I am trying to use R to create a barchart to compare the frequency of a category to that of the entire dataset. I created some mock data which is similar to the real one and my expected output. My mock data includes three fruits (apple, orange, banana) with the equivalent eating frequency (1-2 times, 3-4 times, > 4 times). Mock data:
ID Fruit frequency
1 apple 1-2 times
2 apple 3-4 times
3 apple 1-2 times
4 apple 3-4 times
5 apple 1-2 times
6 apple > 4 times
7 orange 3-4 times
8 orange 3-4 times
9 orange 1-2 times
10 orange 1-2 times
11 orange 1-2 times
12 banana 1-2 times
13 banana 3-4 times
14 banana > 4 times
15 banana > 4 times
16 banana 1-2 times
17 banana 3-4 times
18 banana > 4 times
19 banana 1-2 times
The expected output is a bar chart with 3 groups of eating frequency (1-2 times, 3-4 times, > 4 times). With each of these groups, there will be two columns, one column represent "apple", the other column represent "the entire dataset".

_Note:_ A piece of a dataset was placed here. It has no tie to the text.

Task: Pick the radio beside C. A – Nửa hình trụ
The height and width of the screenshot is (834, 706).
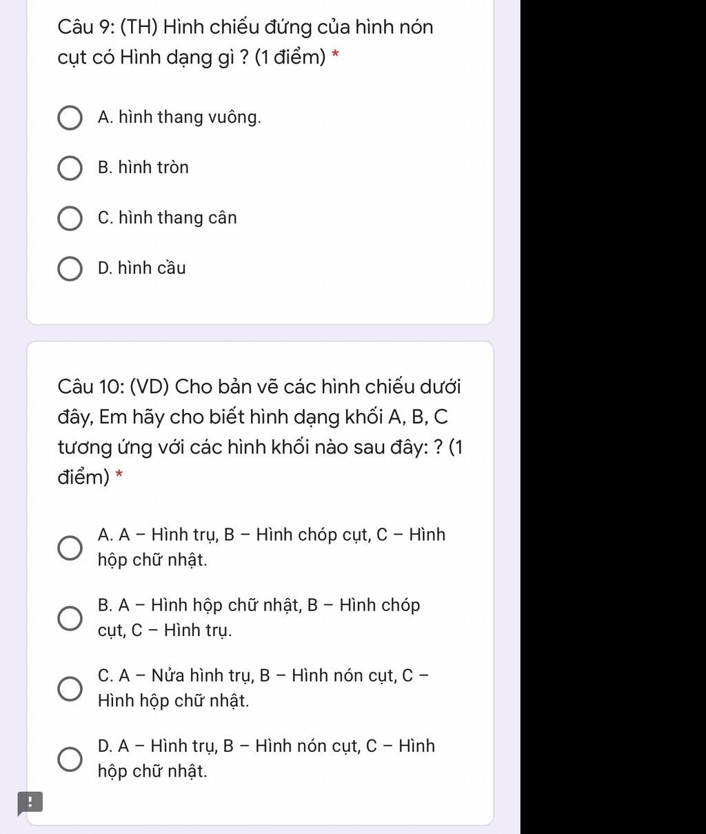Action: click(69, 688)
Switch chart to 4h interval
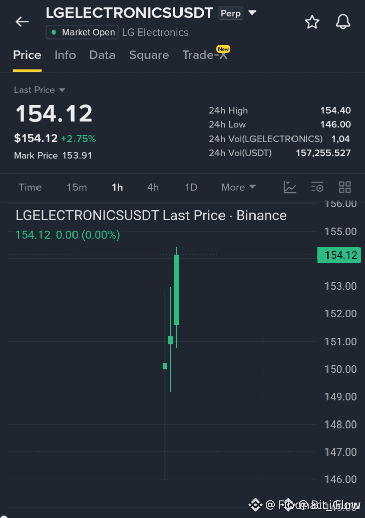 [153, 187]
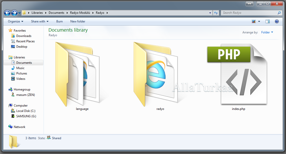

I could create the frequency barchart for the each category (like apple) but don't know how to add the entire dataset data for comparison.
Any suggestion which codes to use or which approach to take (subset "apple" maybe?) will be much appreciated!
First I calculated both percentage (i.e. within fruits and in total) and then converted data into plot friendly format.
library(ggplot2)
library(dplyr)
library(tidyr)
df %>%
group_by(fruit) %>%
mutate(countF = n()) %>%
group_by(freq, add=T) %>%
#frequency percentage within fruit
mutate(freq_perc_within_fruit = round(n()/countF * 100)) %>%
group_by(freq) %>%
#frequency percentage in total
mutate(freq_perc_in_total = round(n()/nrow(.) * 100)) %>%
select(fruit, freq, freq_perc_within_fruit, freq_perc_in_total) %>%
gather(Percentage, value, -fruit, - freq) %>%
#plot
ggplot(aes(x = freq, y=value, fill=Percentage)) +
geom_bar(position = "dodge", stat = "identity") +
facet_grid(fruit ~ .) +
geom_text(aes(label = paste0(value, "%")), position=position_dodge(.9), vjust=0)
Output plot is:
Sample data:
df<- structure(list(ID = 1:19, fruit = c("apple", "apple", "apple",
"apple", "apple", "apple", "orange", "orange", "orange", "orange",
"orange", "banana", "banana", "banana", "banana", "banana", "banana",
"banana", "banana"), freq = c("1-2 times", "3-4 times", "1-2 times",
"3-4 times", "1-2 times", "> 4 times", "3-4 times", "3-4 times",
"1-2 times", "1-2 times", "1-2 times", "1-2 times", "3-4 times",
"> 4 times", "> 4 times", "1-2 times", "3-4 times", "> 4 times",
"1-2 times")), .Names = c("ID", "fruit", "freq"), class = "data.frame", row.names = c(NA,
-19L))